- _PROBLEM STATEMENT_: Your answer must match the records word for word and contain no pictures.

[Stored records]
----

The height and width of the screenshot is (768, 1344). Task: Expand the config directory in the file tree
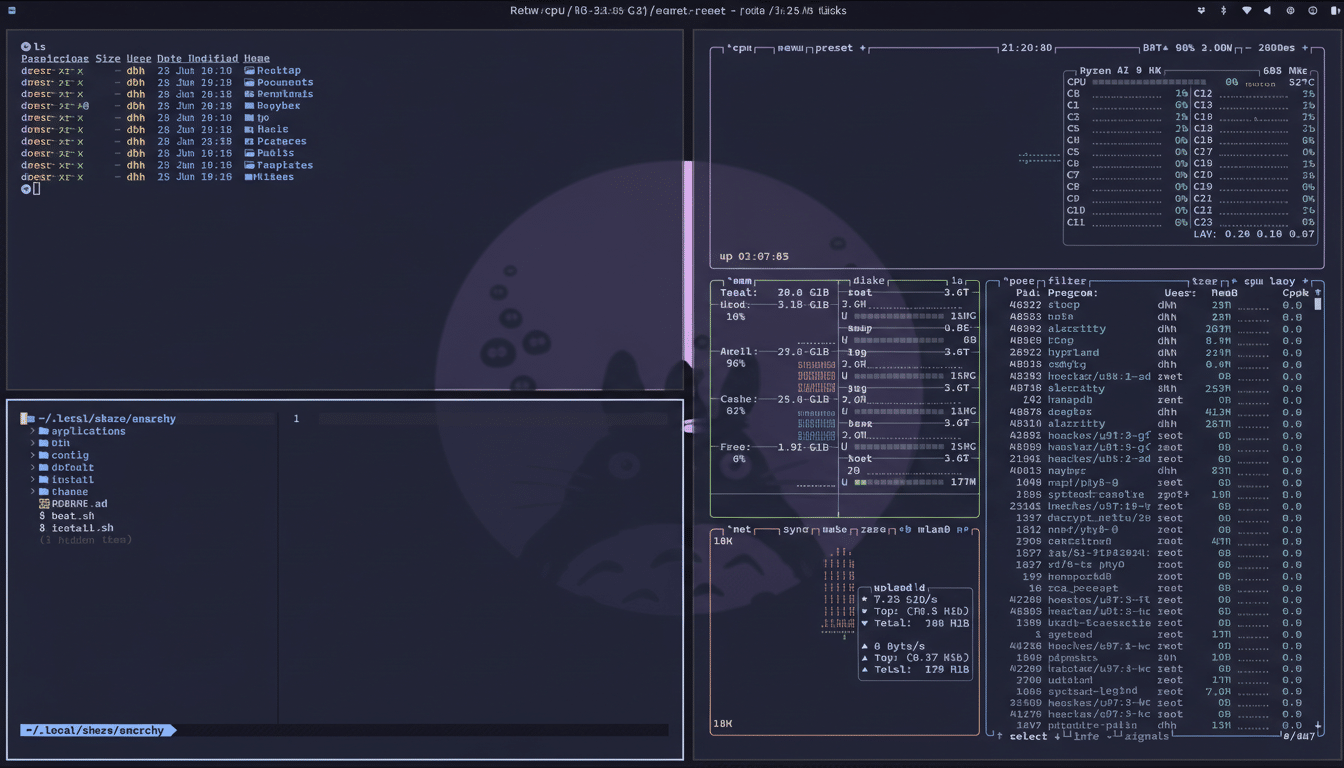[x=35, y=455]
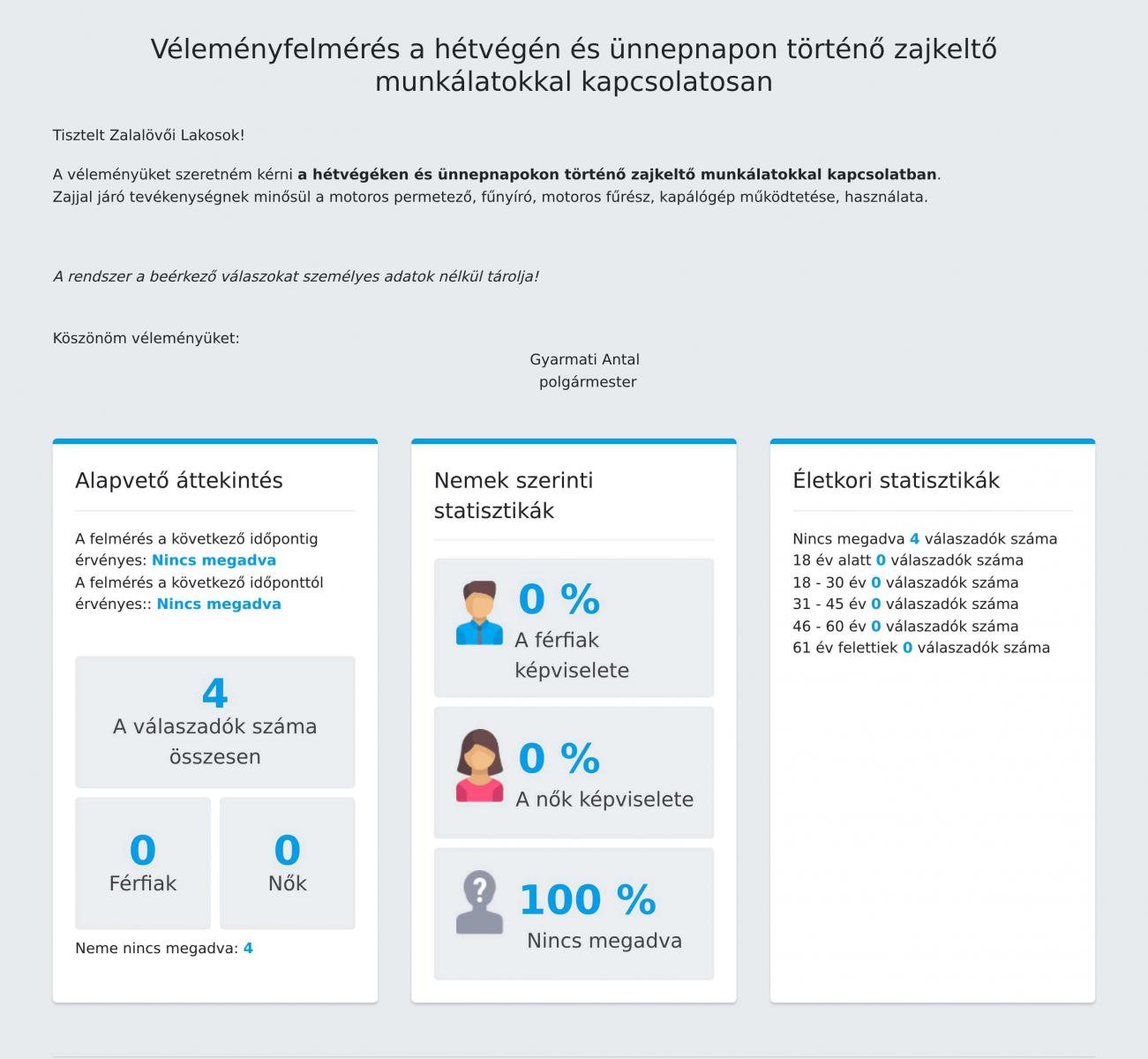
Task: Click the 'Gyarmati Antal' signature name
Action: 584,360
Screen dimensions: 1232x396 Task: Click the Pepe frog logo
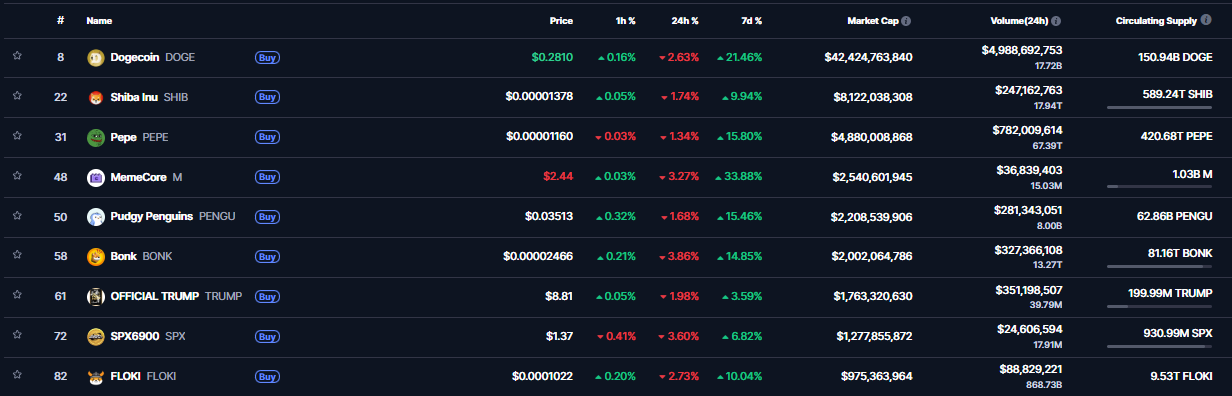click(96, 137)
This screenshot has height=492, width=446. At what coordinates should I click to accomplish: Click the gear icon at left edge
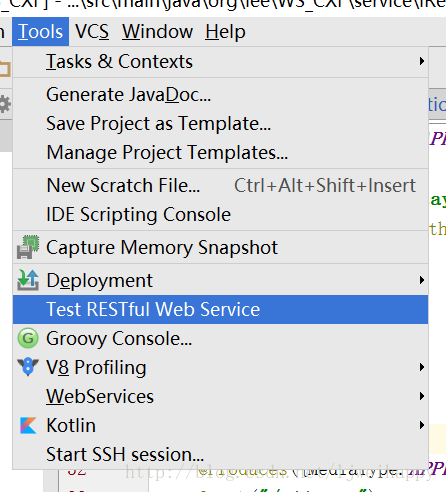pos(4,104)
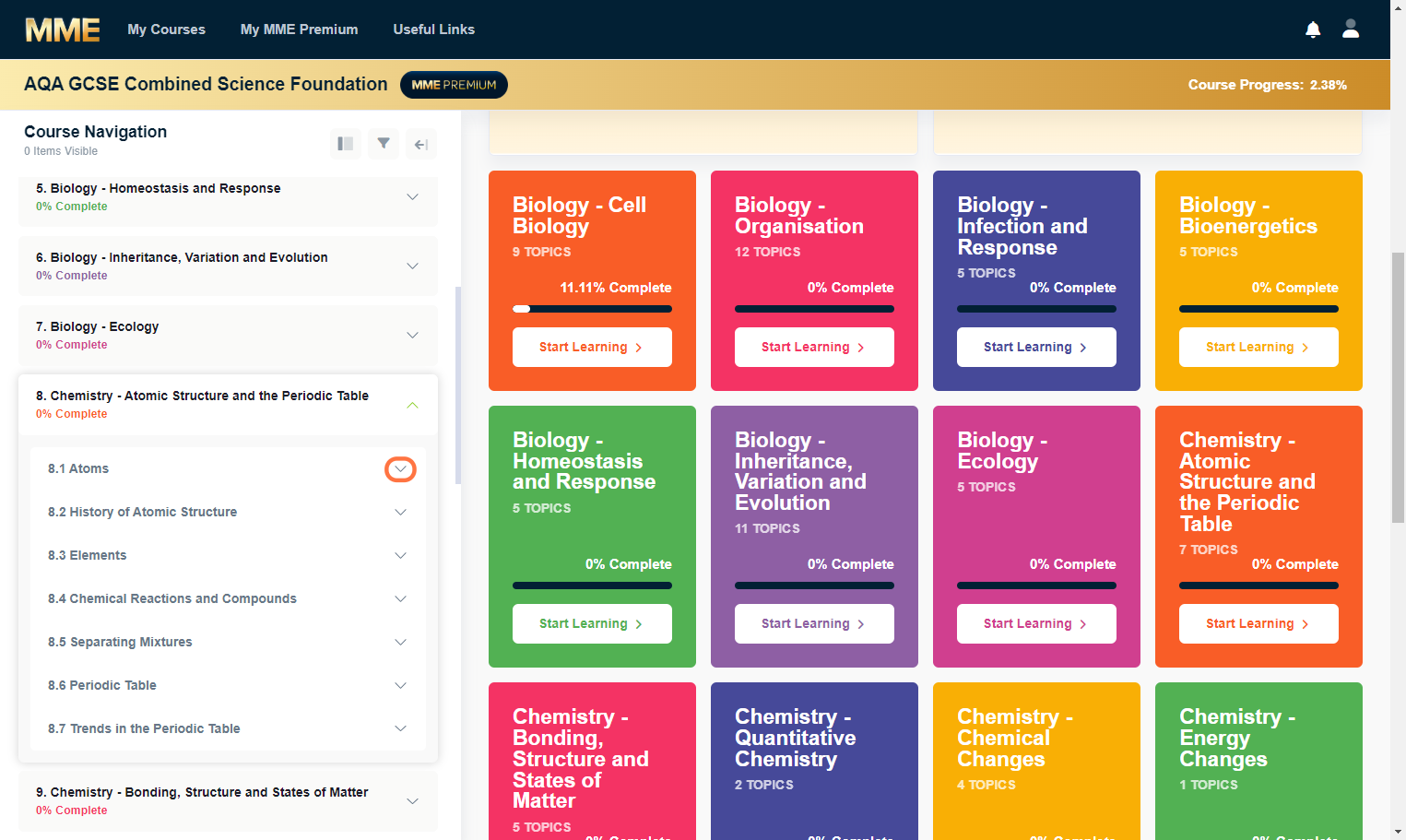This screenshot has height=840, width=1406.
Task: Toggle the sidebar layout view icon
Action: [x=346, y=144]
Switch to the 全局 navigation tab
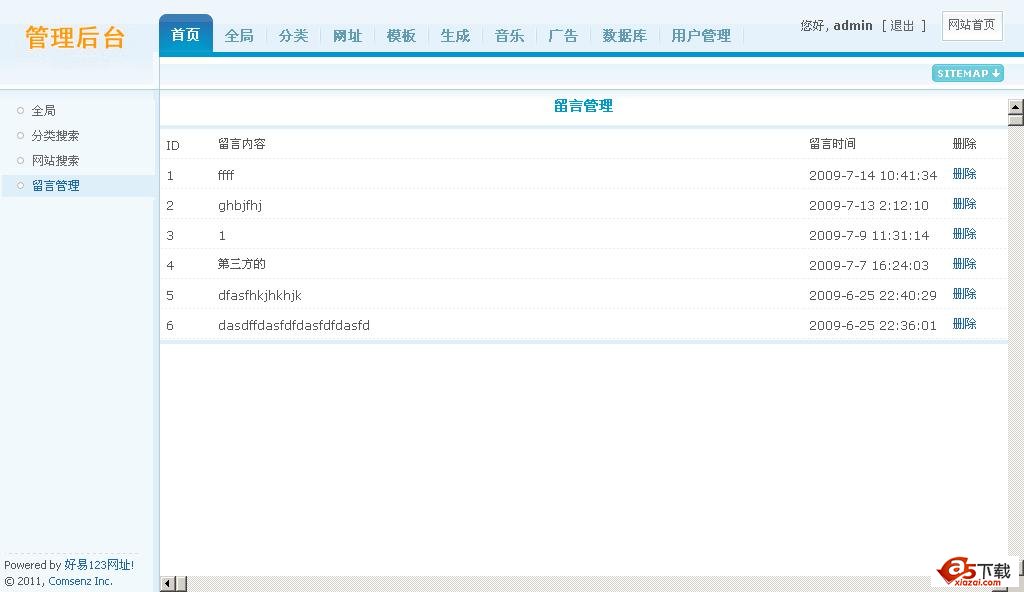Image resolution: width=1024 pixels, height=592 pixels. [239, 36]
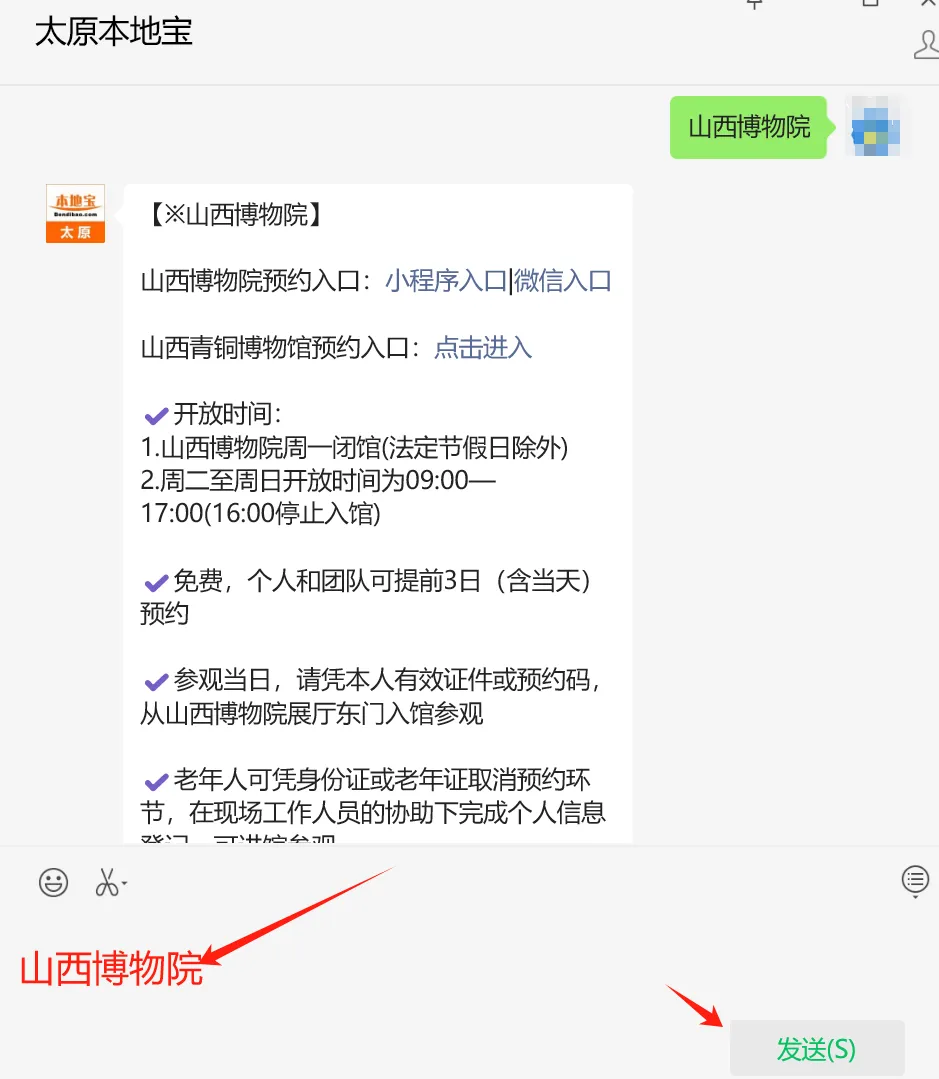Click the 【※山西博物院】 reply heading
Image resolution: width=939 pixels, height=1079 pixels.
(x=235, y=215)
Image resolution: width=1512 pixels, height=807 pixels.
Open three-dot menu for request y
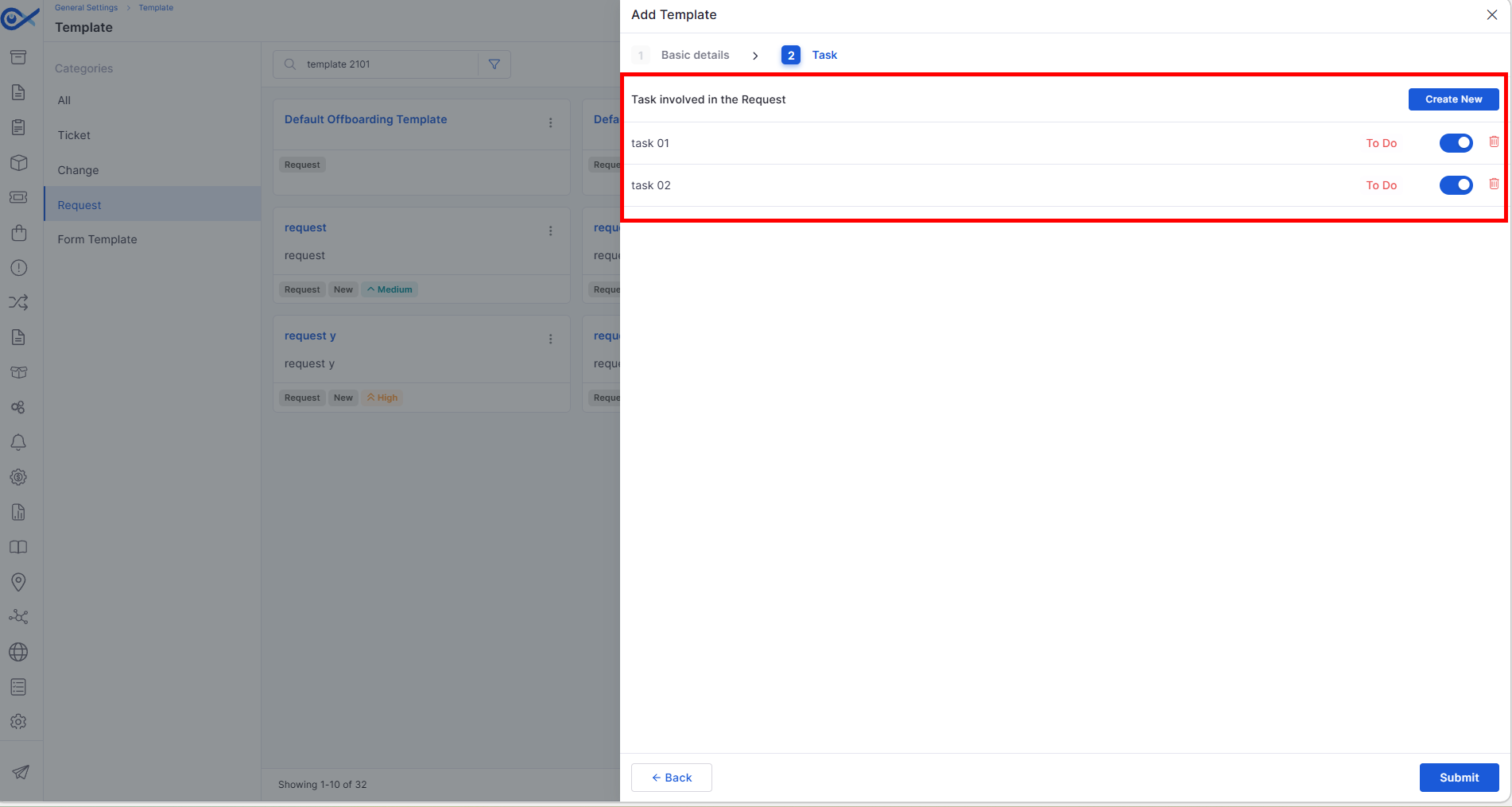[x=550, y=339]
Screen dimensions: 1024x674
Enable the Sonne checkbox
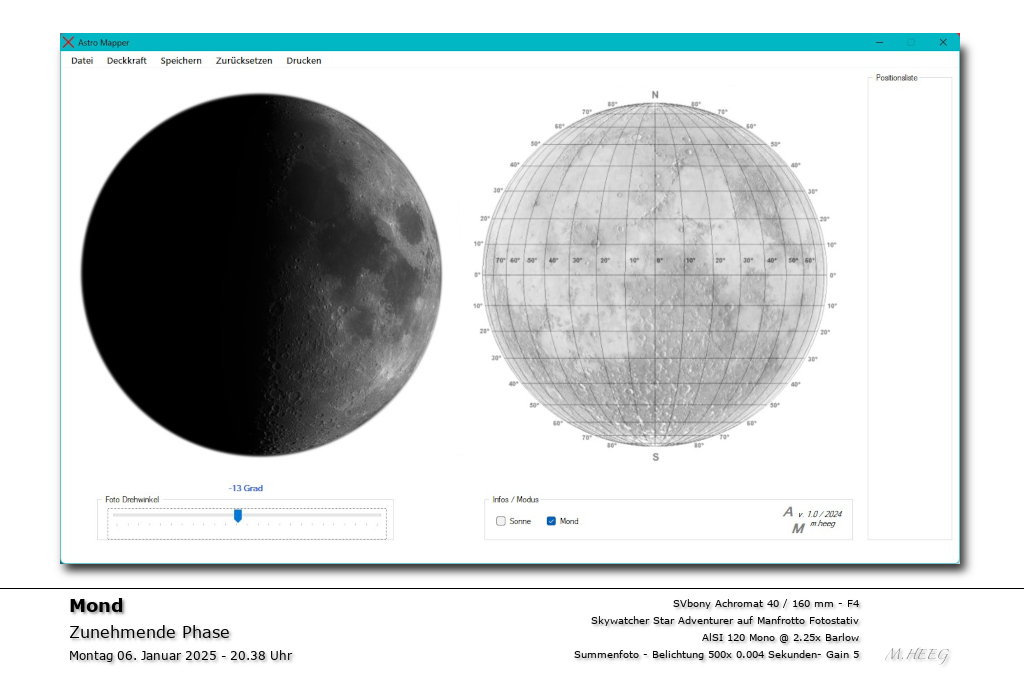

----

- _WRITTEN RESPONSE_:
The height and width of the screenshot is (768, 1344). Task: Expand the config directory in the file tree
[x=35, y=455]
Task: Click the 'Gyarmati Antal' signature name
Action: 584,360
Screen dimensions: 1232x396 Task: Click the Pepe frog logo
click(96, 137)
This screenshot has height=492, width=446. At what coordinates should I click to accomplish: Click the gear icon at left edge
pos(4,104)
This screenshot has height=840, width=1406.
Task: Toggle the sidebar layout view icon
Action: [x=346, y=144]
Switch to the 全局 navigation tab
Image resolution: width=1024 pixels, height=592 pixels. [239, 36]
Click the 【※山西博物院】 reply heading
Image resolution: width=939 pixels, height=1079 pixels.
(x=235, y=215)
Image resolution: width=1512 pixels, height=807 pixels.
Open three-dot menu for request y
[x=550, y=339]
Screen dimensions: 1024x674
Enable the Sonne checkbox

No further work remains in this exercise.